▸ What to produce
Retype the rows starting at the line that contains "The width and height of the screenshot is (1316, 908)." and continuing through the end of the rows, keeping every character unchanged.

(Stored data)
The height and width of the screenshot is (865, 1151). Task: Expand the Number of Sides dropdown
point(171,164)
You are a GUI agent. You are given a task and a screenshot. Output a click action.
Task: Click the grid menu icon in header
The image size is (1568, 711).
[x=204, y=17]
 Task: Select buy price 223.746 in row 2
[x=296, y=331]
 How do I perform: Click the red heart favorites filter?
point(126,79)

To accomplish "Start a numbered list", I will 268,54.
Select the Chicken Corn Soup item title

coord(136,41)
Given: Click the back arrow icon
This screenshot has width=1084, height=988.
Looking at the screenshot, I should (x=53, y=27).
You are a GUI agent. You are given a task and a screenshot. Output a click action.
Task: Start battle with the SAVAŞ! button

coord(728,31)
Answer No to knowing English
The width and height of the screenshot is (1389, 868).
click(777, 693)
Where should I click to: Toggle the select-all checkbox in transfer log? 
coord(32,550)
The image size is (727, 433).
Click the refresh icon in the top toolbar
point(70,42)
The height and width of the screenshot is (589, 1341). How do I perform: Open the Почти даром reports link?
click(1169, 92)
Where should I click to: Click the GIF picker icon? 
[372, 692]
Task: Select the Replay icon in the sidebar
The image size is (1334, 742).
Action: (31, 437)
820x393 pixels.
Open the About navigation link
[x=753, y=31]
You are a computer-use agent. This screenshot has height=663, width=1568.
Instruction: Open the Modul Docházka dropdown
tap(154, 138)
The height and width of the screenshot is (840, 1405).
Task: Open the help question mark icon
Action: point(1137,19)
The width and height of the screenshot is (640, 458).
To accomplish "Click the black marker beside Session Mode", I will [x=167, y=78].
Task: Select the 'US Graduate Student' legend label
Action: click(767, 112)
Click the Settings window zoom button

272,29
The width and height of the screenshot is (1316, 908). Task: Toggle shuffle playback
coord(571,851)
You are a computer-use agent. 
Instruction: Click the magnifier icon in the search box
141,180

▸ Response
The width and height of the screenshot is (1316, 908). Task: Toggle shuffle playback
coord(571,851)
You are a computer-use agent. 
Instruction: Click the magnifier icon in the search box
141,180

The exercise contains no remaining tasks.